Kebiasaan menyalin ini sejak masih SD. Saat SD guru kelas selalu memberi tugas menulis ulang buku pelajaran dalam kelas, bukan PR. Kami sekelas biasa adu cepat, dengan menggunakan tulisan tegak bersambung.
“Bu, disambung atau tidak?” adalah pertanyaan yang kerap kami lontarkan saat tugas diberikan. Kami menulis, gurunya pergi ke kantor.
Saya sering menang adu cepat dengan teman-teman. Sayangnya, tulisan saya jelek sekali, tulisan (tida) tegak bersambung benar-benar seperti cacing kepanasan di tanah kering. Sulit orang lain membaca tulisan saya.
Saat masuk MTs, saya selalu diledek teman-teman (dalam artian tidak telalu negatif) dan guru karena tulisan saya jelek, salah terjelek dalam kelas. Bila ada teman lain mau menyalin/mencontoh catatan saya, dia akan kesulitan. Dari situlah aku berusaha belajar menulis dengan baik dan rapi dengan menyalin buku-buku pelajaran di rumah, saya berlatih menulis pelan dan bagus, begitu hati-hati untuk membiasakan jari-jari saya.
Sebagai anak pesantren (tapi tidak mondok) nyaris setiap malam saya menginap di masjid pesantren. Saat itu, itu adalah hal biasa, bahkan sebagai bentuk kepatuhan/anak rajin: maghrib-isya’ belajar ngaji, sesudah isya’ belajar mandiri/ikut kumpulan remas/tadarusan, subuh belajar ngaji lagi dan bersih-bersih (menyapu masjid dan halamannya).
Aktivitas malam saya sejak magrib-subuh seperti itu, begitu monoton, tidak banyak bergaul atau ngombrol dengan teman-teman. Sehabis isyak kalau tidak menulis, saya sering langsung tidur. Saya jadi mudah bangun sebelum subuh, saat kiai hanya berderham atau membunyikan sapu lidi, saya langsung terbangun, tak banyak sandiriwara menggerakkan melemaskan badan.

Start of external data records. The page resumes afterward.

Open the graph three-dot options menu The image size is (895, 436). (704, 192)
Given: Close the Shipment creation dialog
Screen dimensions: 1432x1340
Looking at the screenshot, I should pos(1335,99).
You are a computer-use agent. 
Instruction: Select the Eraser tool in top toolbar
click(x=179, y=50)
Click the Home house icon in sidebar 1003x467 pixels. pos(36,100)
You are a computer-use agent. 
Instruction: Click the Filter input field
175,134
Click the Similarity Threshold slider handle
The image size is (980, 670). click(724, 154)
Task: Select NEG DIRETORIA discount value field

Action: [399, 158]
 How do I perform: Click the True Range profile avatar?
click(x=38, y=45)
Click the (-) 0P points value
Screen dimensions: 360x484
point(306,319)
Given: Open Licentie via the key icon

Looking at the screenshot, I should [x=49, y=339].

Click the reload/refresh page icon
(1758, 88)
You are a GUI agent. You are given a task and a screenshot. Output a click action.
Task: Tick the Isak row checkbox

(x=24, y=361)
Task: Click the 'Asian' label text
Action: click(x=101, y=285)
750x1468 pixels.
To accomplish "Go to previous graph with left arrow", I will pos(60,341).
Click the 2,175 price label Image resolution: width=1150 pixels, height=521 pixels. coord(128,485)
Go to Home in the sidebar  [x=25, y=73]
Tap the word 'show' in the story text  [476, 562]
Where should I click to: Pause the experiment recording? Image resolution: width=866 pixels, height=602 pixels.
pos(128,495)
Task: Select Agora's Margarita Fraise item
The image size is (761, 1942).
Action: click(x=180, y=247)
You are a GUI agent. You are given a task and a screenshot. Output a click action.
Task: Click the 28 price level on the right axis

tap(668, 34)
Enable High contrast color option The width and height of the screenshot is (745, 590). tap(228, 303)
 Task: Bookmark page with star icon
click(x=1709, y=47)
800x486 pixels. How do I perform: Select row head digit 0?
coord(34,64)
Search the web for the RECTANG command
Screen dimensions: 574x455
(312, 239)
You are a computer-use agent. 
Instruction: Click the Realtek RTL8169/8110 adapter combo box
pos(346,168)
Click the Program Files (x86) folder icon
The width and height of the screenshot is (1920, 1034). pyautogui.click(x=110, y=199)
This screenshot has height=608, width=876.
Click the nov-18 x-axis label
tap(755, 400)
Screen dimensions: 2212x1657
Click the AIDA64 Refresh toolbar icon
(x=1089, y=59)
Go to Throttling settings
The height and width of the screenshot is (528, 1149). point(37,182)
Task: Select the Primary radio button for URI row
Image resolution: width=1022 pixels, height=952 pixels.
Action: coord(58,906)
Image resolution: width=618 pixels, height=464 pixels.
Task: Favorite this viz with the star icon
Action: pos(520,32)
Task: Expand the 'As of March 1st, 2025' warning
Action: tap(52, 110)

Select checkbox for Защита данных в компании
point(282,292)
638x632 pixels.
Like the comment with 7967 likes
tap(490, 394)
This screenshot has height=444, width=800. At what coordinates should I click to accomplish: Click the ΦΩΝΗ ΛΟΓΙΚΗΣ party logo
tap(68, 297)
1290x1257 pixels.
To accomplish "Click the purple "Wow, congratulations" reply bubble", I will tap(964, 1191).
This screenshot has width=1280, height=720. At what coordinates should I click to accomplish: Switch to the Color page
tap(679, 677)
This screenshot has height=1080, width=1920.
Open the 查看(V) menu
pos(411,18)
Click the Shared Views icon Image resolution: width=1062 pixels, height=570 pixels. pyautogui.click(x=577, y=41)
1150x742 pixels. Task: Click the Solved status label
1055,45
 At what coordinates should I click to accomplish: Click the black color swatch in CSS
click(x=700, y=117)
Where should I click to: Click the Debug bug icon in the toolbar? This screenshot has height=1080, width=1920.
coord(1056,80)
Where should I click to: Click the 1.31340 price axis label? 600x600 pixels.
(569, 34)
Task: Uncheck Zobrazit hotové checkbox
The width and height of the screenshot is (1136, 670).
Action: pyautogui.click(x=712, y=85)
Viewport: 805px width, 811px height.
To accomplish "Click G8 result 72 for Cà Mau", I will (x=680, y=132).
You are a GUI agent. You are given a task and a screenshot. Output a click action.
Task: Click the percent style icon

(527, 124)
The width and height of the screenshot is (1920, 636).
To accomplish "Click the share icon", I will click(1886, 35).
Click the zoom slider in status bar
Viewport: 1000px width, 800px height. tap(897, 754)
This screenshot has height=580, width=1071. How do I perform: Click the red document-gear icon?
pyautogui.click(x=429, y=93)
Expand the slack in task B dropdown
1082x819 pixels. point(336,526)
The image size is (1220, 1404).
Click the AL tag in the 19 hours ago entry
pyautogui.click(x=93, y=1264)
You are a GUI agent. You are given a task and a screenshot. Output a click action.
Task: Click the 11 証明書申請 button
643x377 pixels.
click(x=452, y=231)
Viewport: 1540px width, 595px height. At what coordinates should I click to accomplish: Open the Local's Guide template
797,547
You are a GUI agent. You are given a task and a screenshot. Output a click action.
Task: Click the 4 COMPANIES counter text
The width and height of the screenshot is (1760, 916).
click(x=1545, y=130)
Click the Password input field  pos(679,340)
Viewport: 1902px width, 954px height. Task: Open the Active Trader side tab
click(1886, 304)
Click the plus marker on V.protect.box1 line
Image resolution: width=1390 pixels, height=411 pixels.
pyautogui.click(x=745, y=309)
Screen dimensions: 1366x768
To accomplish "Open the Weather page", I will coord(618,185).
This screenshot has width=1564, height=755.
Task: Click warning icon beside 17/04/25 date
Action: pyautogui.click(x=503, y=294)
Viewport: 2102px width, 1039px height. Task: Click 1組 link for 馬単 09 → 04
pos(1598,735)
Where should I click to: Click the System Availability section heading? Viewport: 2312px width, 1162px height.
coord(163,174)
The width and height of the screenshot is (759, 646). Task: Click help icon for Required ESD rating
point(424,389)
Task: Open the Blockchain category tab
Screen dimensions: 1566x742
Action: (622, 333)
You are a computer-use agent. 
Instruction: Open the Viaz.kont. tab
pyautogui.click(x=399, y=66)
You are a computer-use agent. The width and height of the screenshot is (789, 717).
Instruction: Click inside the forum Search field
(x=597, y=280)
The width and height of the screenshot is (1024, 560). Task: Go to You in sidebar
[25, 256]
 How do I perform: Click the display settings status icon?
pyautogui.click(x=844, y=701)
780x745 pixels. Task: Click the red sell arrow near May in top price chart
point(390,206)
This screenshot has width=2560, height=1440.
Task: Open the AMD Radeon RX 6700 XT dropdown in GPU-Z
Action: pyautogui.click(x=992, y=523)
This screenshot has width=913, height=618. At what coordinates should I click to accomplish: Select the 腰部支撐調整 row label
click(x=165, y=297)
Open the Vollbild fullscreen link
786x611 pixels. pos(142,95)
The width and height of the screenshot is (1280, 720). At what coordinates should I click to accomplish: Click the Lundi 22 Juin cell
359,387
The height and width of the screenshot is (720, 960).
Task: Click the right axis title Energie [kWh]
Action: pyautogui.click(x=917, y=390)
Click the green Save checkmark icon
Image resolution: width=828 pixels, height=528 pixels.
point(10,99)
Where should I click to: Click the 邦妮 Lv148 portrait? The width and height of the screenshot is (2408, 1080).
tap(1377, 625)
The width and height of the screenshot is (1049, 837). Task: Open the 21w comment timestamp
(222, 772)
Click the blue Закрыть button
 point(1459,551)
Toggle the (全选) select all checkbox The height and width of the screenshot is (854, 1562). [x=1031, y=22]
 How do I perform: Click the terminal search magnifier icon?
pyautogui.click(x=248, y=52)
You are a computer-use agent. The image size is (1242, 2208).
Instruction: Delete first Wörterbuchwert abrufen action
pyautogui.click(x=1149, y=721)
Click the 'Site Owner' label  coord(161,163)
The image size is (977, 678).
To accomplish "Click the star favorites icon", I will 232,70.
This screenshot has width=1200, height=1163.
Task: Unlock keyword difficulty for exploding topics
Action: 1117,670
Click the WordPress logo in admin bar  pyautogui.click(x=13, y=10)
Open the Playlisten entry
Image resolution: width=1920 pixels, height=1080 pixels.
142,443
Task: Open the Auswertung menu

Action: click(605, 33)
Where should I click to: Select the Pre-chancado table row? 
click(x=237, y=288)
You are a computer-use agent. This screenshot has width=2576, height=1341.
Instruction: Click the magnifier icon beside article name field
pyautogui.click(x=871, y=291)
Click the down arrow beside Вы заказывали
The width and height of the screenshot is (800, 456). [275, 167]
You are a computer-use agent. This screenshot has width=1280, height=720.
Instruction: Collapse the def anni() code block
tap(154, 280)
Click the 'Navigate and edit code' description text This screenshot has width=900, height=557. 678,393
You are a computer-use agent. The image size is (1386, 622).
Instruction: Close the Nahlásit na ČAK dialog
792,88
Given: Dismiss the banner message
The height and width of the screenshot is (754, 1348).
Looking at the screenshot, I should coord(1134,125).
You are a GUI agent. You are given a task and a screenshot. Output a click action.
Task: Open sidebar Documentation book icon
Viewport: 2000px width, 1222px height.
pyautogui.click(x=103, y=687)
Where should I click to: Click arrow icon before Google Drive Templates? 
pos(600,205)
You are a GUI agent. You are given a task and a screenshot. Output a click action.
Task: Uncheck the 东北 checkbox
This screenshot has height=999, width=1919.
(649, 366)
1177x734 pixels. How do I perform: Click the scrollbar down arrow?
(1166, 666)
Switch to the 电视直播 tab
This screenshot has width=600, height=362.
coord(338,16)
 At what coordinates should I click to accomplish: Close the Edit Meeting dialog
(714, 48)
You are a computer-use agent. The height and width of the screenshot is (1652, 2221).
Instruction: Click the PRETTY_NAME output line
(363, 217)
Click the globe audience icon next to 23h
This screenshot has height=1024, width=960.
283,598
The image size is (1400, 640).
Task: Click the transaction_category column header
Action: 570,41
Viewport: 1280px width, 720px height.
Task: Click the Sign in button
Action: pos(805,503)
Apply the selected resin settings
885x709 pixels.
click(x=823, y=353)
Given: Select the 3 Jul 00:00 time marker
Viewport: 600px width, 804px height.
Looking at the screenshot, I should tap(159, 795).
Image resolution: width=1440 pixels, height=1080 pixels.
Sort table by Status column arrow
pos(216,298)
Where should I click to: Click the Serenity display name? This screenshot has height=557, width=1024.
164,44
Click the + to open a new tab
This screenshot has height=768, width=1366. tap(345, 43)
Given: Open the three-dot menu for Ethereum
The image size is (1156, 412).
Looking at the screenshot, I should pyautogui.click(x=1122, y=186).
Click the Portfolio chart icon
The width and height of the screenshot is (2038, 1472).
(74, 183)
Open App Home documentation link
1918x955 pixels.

Siangnya, saya pun jarang mengantuk, bahkan bisa dihitung jari saya tidur di kelas.
Teman-teman saya beberapa kali merasani saya karena saya cepat tidur. Diajak kumpul-kumpul dan ngobrol, bahkan meski mau ditraktir.
Dulu saya meyakini, daripada melakukan hal tidak berguna di malam hari, lebih baik tidur. Saat saya mengenal dunia SMS, barulah mulai sedikit malam untuk tidur, tapi tetap tidak sampai larut. Saya selalu tak tahan begadang.
Dulu saya sering bikin sms random, kadang bikin cerita bersambung setiap malam, dikirim ke banyak kontak. Kadang kirim petuah-petuah orang bijak yang saya salin dari buku. Siapa yang balas, dia yang saya ladeni.
Saya pernah bikin cerita bersambung sampai 19 seri yang masih saya simpan sampai sekarang. Aku simpan di blog pribadi ini kalau tidak salah. Kadang ada yang benar-benar menunggu cerita saya, tanya pada saya kenapa malam itu tidak ada cerita masuk.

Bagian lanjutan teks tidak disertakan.